La inmediatez y el sensacionalismo nos matan, lo mismo que los fundamentalistas del «equilibrio fiscal y financiero». Todos esos atacan las bases sociales del periodismo, ya sólo ven números y no personas y nunca consideran la disminución de la calidad periodística. Ni la utilidad social del periodismo.
La duda de los periodistas, en los medios tradicionales o en los nuevos, refuerza el periodismo respetable y responsable y el interés social del público. Debemos alimentarnos de nuestras dudas y de las preocupaciones de nuestros lectores, oyentes o telespectadores.

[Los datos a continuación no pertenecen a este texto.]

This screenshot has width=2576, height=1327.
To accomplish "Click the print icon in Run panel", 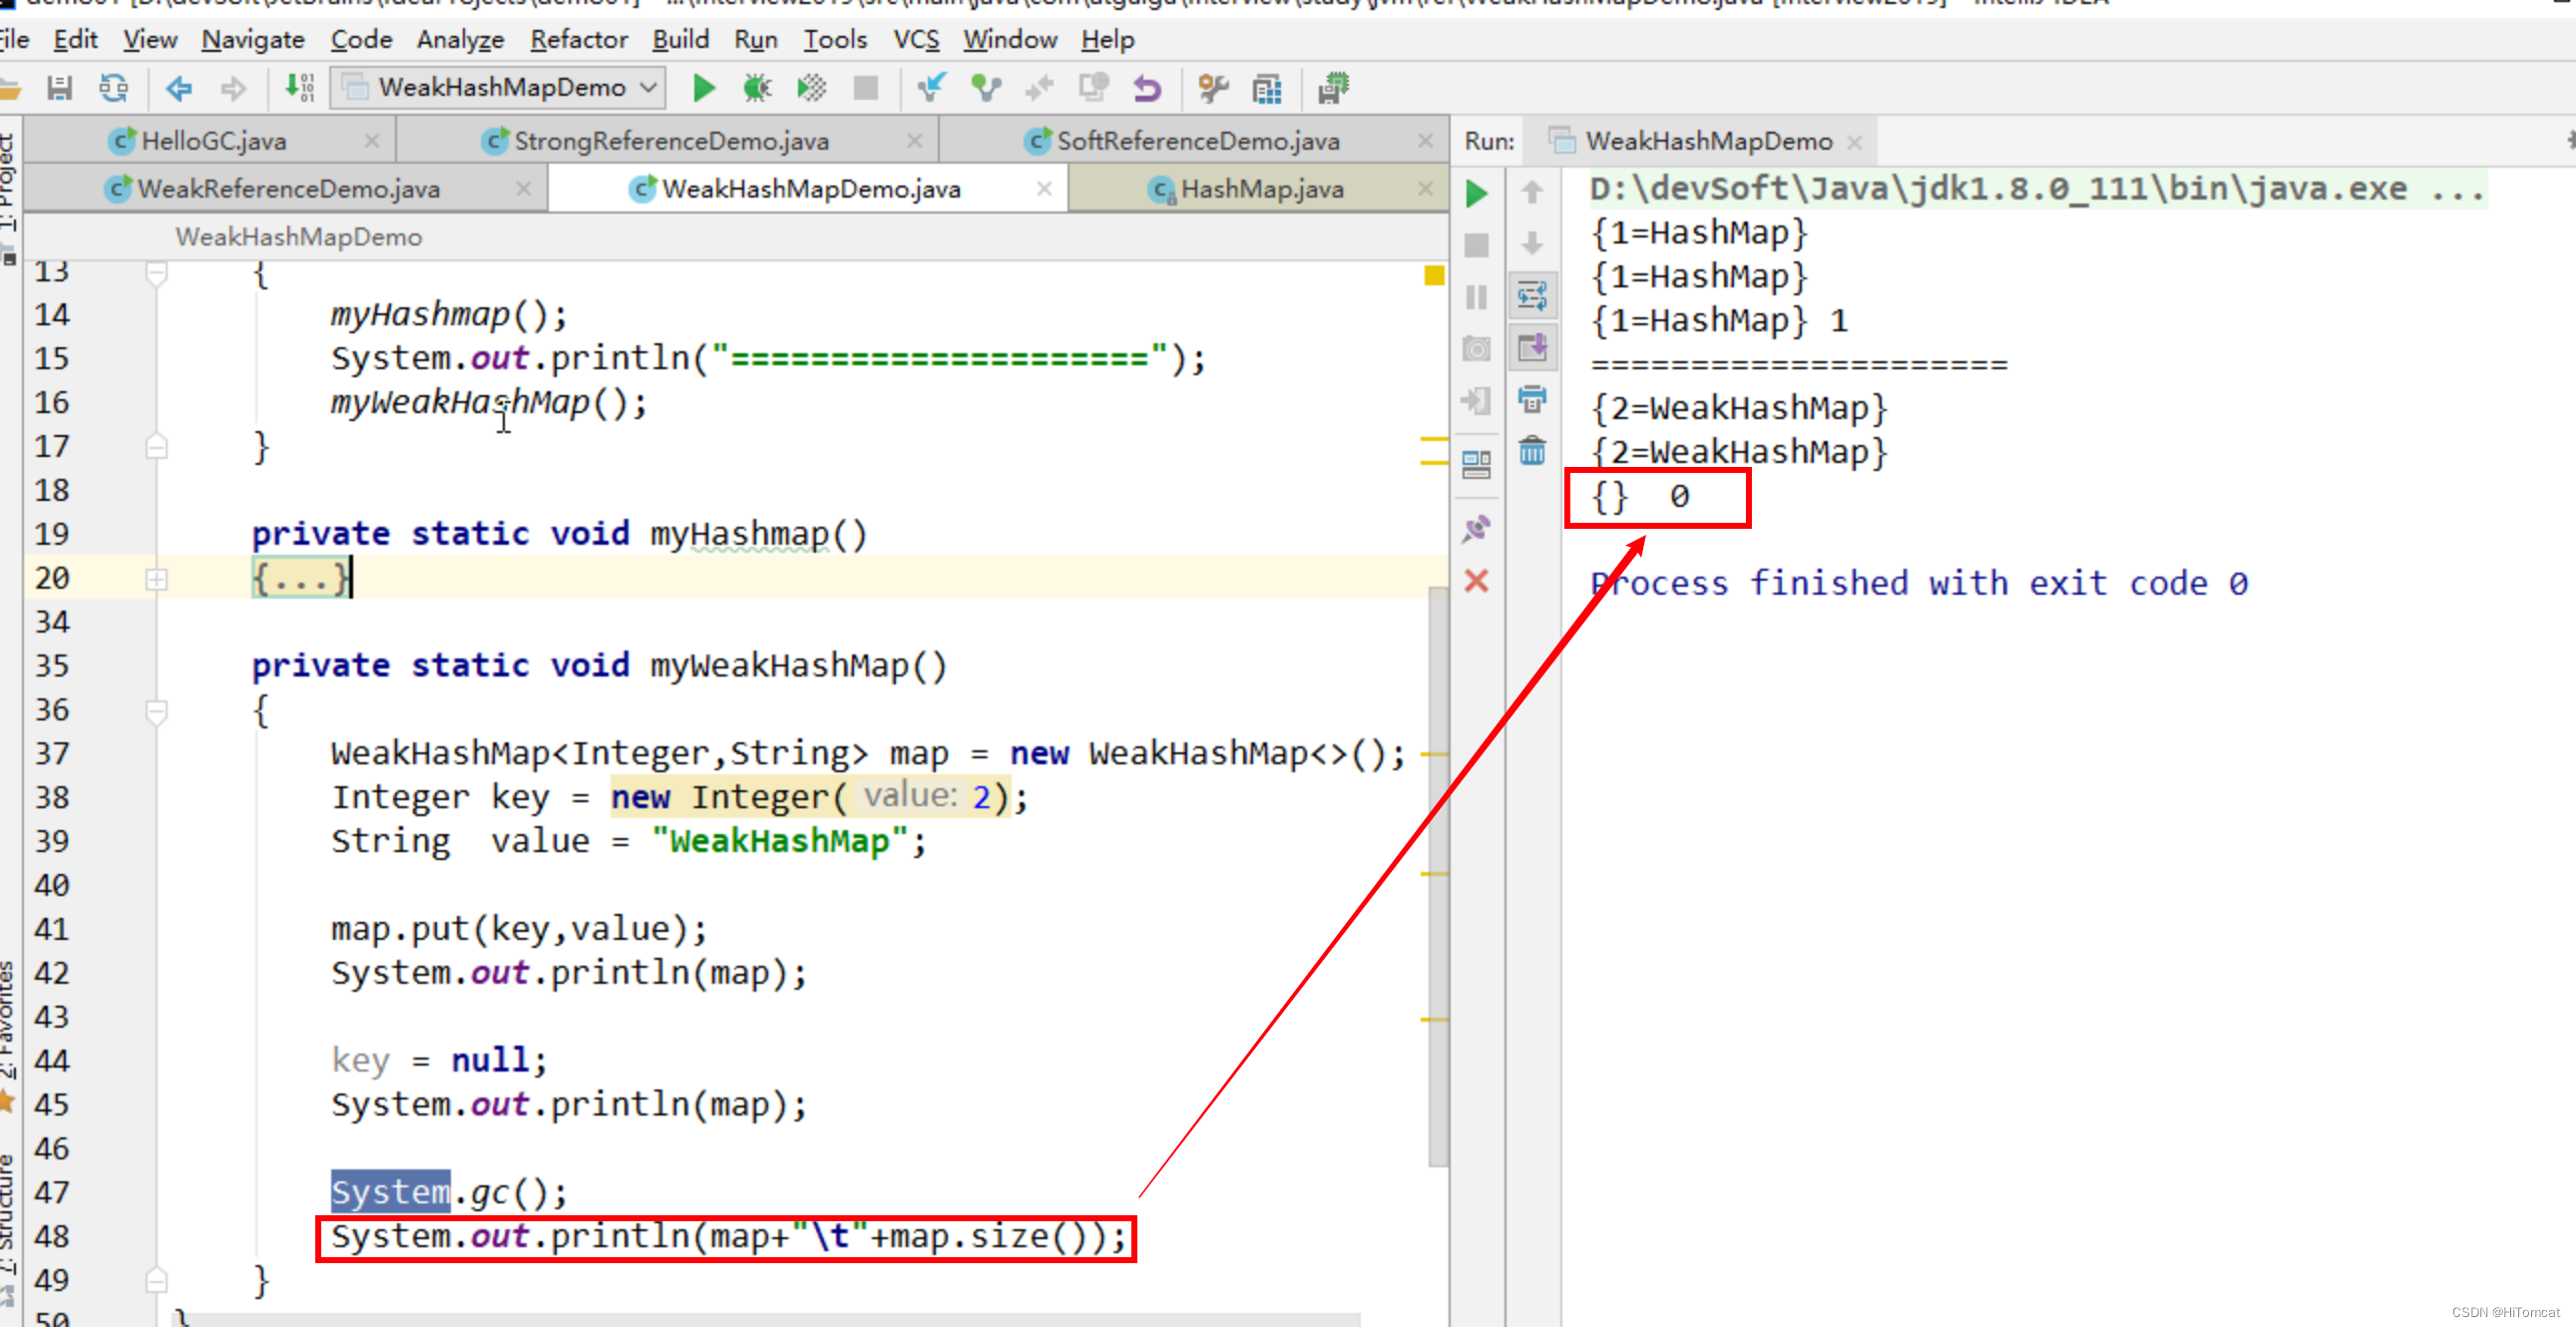I will click(1532, 399).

Las presiones que recibimos son –en la mayoría de los casos- sutiles. No siempre son burdas, ni son tan directas como la ráfaga de un fusil ametrallador. Para seguir oponiéndonos a todas las presiones que afrontamos, hay que buscar la cooperación, la asociación y la solidaridad entre todos. La solidaridad de los periodistas también es más necesaria que nunca, así como la conexión con nuestros críticos, muchos de ellos activistas ciudadanos.
Tampoco debemos excluir el convertirnos nosotros mismos en activistas de la democracia y de los derechos sociales, si estamos convencidos de que defendemos la verdad y el derecho. Por otro lado, en las sociedades que tengan un margen válido de pluralismo y unos estándares democráticos mínimamente aceptables, puede que nuestra misión no consista en atacar o derribar las instituciones sin más. Pero sí hay que contestar las mentiras institucionales y a quienes las apoyan.
Estamos obligados a poner en duda a quienes representen al poder y a dudar de todos sus portavoces oficiales u oficiosos. Siempre que podamos, aportando datos y conocimiento restrepiano. La certeza no siempre está del lado «bueno»; sin embargo, la duda está frecuentemente del lado de los más débiles. Más cerca de la verdad y del periodismo deseable.